§ SHORT TASK: Reproduce each of the following entries verbatim, line by line, without any alteration.

§ THE DATA:
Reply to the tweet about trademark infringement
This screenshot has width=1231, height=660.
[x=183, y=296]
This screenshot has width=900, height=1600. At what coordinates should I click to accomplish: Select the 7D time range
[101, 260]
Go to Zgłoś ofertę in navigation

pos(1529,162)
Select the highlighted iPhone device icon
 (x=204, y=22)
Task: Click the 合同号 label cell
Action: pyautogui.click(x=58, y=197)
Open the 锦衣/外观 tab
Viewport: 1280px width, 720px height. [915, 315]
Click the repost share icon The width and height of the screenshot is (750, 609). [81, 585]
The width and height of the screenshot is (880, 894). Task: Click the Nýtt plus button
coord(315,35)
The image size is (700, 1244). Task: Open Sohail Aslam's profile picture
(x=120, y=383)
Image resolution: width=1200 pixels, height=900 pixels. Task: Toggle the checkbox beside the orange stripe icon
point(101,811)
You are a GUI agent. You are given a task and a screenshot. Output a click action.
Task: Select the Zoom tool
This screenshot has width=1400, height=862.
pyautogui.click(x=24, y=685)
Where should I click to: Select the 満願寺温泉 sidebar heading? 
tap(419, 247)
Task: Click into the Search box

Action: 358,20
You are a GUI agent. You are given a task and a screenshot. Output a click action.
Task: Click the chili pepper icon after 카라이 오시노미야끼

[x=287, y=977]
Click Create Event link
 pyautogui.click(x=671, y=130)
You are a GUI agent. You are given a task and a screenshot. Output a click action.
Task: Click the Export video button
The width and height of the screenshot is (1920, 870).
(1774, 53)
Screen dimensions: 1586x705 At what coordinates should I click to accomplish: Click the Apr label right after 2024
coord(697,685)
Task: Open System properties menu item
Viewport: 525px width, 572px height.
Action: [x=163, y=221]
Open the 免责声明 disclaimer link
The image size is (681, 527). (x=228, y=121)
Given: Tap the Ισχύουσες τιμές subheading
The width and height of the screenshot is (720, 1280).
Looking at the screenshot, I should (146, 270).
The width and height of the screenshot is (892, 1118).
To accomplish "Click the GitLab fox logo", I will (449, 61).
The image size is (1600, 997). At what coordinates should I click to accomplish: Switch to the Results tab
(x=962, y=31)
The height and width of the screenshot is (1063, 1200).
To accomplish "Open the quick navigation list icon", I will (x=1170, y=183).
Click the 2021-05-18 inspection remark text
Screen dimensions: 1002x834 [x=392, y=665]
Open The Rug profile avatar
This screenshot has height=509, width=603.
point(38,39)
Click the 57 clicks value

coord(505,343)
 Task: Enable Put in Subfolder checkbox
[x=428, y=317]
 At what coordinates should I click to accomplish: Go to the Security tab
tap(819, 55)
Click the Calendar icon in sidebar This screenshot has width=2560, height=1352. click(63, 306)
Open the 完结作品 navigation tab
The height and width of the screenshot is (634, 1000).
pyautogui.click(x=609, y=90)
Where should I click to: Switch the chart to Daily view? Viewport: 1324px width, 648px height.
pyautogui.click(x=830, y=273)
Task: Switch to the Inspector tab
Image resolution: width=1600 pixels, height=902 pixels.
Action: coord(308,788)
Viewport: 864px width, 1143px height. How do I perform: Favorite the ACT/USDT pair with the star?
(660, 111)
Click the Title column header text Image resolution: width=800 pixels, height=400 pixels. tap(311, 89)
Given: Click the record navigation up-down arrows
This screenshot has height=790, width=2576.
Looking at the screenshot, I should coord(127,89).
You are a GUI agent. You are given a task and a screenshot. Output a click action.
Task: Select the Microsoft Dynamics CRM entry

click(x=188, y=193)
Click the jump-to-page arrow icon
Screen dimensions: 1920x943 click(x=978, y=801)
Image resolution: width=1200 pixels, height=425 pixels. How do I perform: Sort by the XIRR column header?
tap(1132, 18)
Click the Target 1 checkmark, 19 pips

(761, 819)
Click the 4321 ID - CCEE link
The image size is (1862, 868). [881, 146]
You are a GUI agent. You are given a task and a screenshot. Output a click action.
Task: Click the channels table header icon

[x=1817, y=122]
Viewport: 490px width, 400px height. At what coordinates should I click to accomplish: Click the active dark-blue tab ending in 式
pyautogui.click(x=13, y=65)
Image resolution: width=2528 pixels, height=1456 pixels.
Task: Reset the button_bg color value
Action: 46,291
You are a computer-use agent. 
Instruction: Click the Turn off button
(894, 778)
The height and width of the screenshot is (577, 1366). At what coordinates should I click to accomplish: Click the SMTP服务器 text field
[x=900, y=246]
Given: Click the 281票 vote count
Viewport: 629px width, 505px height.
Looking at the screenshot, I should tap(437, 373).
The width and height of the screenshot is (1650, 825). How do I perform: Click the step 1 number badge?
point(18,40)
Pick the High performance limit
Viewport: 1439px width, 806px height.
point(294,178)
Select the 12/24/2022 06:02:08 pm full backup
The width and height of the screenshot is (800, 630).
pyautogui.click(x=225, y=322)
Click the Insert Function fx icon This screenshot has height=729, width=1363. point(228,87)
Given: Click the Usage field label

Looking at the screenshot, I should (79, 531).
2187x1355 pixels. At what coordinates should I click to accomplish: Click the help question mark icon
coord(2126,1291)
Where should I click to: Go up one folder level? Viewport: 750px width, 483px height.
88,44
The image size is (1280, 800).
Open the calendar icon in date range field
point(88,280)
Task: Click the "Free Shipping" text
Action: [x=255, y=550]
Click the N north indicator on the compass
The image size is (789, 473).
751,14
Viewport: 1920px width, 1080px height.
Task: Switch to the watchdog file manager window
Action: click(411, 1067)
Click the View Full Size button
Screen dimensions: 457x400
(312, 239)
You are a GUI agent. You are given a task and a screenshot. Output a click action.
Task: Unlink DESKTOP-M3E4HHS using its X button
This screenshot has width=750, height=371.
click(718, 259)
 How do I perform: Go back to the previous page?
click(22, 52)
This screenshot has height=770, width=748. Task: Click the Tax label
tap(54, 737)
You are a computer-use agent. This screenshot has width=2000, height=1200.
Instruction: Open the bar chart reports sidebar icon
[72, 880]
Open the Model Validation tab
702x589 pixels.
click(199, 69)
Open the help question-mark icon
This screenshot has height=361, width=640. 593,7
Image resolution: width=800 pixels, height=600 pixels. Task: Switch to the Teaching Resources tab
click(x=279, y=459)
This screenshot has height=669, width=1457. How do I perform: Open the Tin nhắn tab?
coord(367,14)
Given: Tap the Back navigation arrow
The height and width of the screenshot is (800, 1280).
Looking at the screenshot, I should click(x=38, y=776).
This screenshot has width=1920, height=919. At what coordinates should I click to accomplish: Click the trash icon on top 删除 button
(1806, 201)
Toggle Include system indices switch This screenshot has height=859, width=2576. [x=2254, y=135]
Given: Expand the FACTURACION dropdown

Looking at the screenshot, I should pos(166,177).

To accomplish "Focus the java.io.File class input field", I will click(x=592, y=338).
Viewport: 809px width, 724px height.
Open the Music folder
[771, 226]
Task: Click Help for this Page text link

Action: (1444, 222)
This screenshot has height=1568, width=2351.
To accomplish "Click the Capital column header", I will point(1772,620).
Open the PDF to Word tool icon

§ COMPLETE OUTPUT:
Reply to the tweet about trademark infringement
This screenshot has width=1231, height=660.
[x=183, y=296]
This screenshot has width=900, height=1600. At what coordinates should I click to accomplish: Select the 7D time range
[101, 260]
Go to Zgłoś ofertę in navigation

pos(1529,162)
Select the highlighted iPhone device icon
 (x=204, y=22)
Task: Click the 合同号 label cell
Action: pyautogui.click(x=58, y=197)
Open the 锦衣/外观 tab
Viewport: 1280px width, 720px height. [915, 315]
Click the repost share icon The width and height of the screenshot is (750, 609). [81, 585]
The width and height of the screenshot is (880, 894). Task: Click the Nýtt plus button
coord(315,35)
The image size is (700, 1244). Task: Open Sohail Aslam's profile picture
(x=120, y=383)
Image resolution: width=1200 pixels, height=900 pixels. Task: Toggle the checkbox beside the orange stripe icon
point(101,811)
You are a GUI agent. You are given a task and a screenshot. Output a click action.
Task: Select the Zoom tool
This screenshot has width=1400, height=862.
pyautogui.click(x=24, y=685)
Where should I click to: Select the 満願寺温泉 sidebar heading? 
tap(419, 247)
Task: Click into the Search box

Action: 358,20
You are a GUI agent. You are given a task and a screenshot. Output a click action.
Task: Click the chili pepper icon after 카라이 오시노미야끼

[x=287, y=977]
Click Create Event link
 pyautogui.click(x=671, y=130)
You are a GUI agent. You are given a task and a screenshot. Output a click action.
Task: Click the Export video button
The width and height of the screenshot is (1920, 870).
(1774, 53)
Screen dimensions: 1586x705 At what coordinates should I click to accomplish: Click the Apr label right after 2024
coord(697,685)
Task: Open System properties menu item
Viewport: 525px width, 572px height.
Action: [x=163, y=221]
Open the 免责声明 disclaimer link
The image size is (681, 527). (x=228, y=121)
Given: Tap the Ισχύουσες τιμές subheading
The width and height of the screenshot is (720, 1280).
Looking at the screenshot, I should (146, 270).
The width and height of the screenshot is (892, 1118).
To accomplish "Click the GitLab fox logo", I will (449, 61).
The image size is (1600, 997). At what coordinates should I click to accomplish: Switch to the Results tab
(x=962, y=31)
The height and width of the screenshot is (1063, 1200).
To accomplish "Open the quick navigation list icon", I will (x=1170, y=183).
Click the 2021-05-18 inspection remark text
Screen dimensions: 1002x834 [x=392, y=665]
Open The Rug profile avatar
This screenshot has height=509, width=603.
point(38,39)
Click the 57 clicks value

coord(505,343)
 Task: Enable Put in Subfolder checkbox
[x=428, y=317]
 At what coordinates should I click to accomplish: Go to the Security tab
tap(819, 55)
Click the Calendar icon in sidebar This screenshot has width=2560, height=1352. click(63, 306)
Open the 完结作品 navigation tab
The height and width of the screenshot is (634, 1000).
pyautogui.click(x=609, y=90)
Where should I click to: Switch the chart to Daily view? Viewport: 1324px width, 648px height.
pyautogui.click(x=830, y=273)
Task: Switch to the Inspector tab
Image resolution: width=1600 pixels, height=902 pixels.
Action: coord(308,788)
Viewport: 864px width, 1143px height. How do I perform: Favorite the ACT/USDT pair with the star?
(660, 111)
Click the Title column header text Image resolution: width=800 pixels, height=400 pixels. tap(311, 89)
Given: Click the record navigation up-down arrows
This screenshot has height=790, width=2576.
Looking at the screenshot, I should coord(127,89).
You are a GUI agent. You are given a task and a screenshot. Output a click action.
Task: Select the Microsoft Dynamics CRM entry

click(x=188, y=193)
Click the jump-to-page arrow icon
Screen dimensions: 1920x943 click(x=978, y=801)
Image resolution: width=1200 pixels, height=425 pixels. How do I perform: Sort by the XIRR column header?
tap(1132, 18)
Click the Target 1 checkmark, 19 pips

(761, 819)
Click the 4321 ID - CCEE link
The image size is (1862, 868). [881, 146]
You are a GUI agent. You are given a task and a screenshot. Output a click action.
Task: Click the channels table header icon

[x=1817, y=122]
Viewport: 490px width, 400px height. At what coordinates should I click to accomplish: Click the active dark-blue tab ending in 式
pyautogui.click(x=13, y=65)
Image resolution: width=2528 pixels, height=1456 pixels.
Task: Reset the button_bg color value
Action: 46,291
You are a computer-use agent. 
Instruction: Click the Turn off button
(894, 778)
The height and width of the screenshot is (577, 1366). At what coordinates should I click to accomplish: Click the SMTP服务器 text field
[x=900, y=246]
Given: Click the 281票 vote count
Viewport: 629px width, 505px height.
Looking at the screenshot, I should tap(437, 373).
The width and height of the screenshot is (1650, 825). How do I perform: Click the step 1 number badge?
point(18,40)
Pick the High performance limit
Viewport: 1439px width, 806px height.
point(294,178)
Select the 12/24/2022 06:02:08 pm full backup
The width and height of the screenshot is (800, 630).
pyautogui.click(x=225, y=322)
Click the Insert Function fx icon This screenshot has height=729, width=1363. point(228,87)
Given: Click the Usage field label

Looking at the screenshot, I should (79, 531).
2187x1355 pixels. At what coordinates should I click to accomplish: Click the help question mark icon
coord(2126,1291)
Where should I click to: Go up one folder level? Viewport: 750px width, 483px height.
88,44
The image size is (1280, 800).
Open the calendar icon in date range field
point(88,280)
Task: Click the "Free Shipping" text
Action: [x=255, y=550]
Click the N north indicator on the compass
The image size is (789, 473).
751,14
Viewport: 1920px width, 1080px height.
Task: Switch to the watchdog file manager window
Action: click(411, 1067)
Click the View Full Size button
Screen dimensions: 457x400
(312, 239)
You are a GUI agent. You are given a task and a screenshot. Output a click action.
Task: Unlink DESKTOP-M3E4HHS using its X button
This screenshot has width=750, height=371.
click(718, 259)
 How do I perform: Go back to the previous page?
click(22, 52)
This screenshot has height=770, width=748. Task: Click the Tax label
tap(54, 737)
You are a computer-use agent. This screenshot has width=2000, height=1200.
Instruction: Open the bar chart reports sidebar icon
[72, 880]
Open the Model Validation tab
702x589 pixels.
click(199, 69)
Open the help question-mark icon
This screenshot has height=361, width=640. 593,7
Image resolution: width=800 pixels, height=600 pixels. Task: Switch to the Teaching Resources tab
click(x=279, y=459)
This screenshot has height=669, width=1457. How do I perform: Open the Tin nhắn tab?
coord(367,14)
Given: Tap the Back navigation arrow
The height and width of the screenshot is (800, 1280).
Looking at the screenshot, I should click(x=38, y=776).
This screenshot has width=1920, height=919. At what coordinates should I click to accomplish: Click the trash icon on top 删除 button
(1806, 201)
Toggle Include system indices switch This screenshot has height=859, width=2576. [x=2254, y=135]
Given: Expand the FACTURACION dropdown

Looking at the screenshot, I should pos(166,177).

To accomplish "Focus the java.io.File class input field", I will click(x=592, y=338).
Viewport: 809px width, 724px height.
Open the Music folder
[771, 226]
Task: Click Help for this Page text link

Action: (1444, 222)
This screenshot has height=1568, width=2351.
To accomplish "Click the Capital column header", I will point(1772,620).
Open the PDF to Word tool icon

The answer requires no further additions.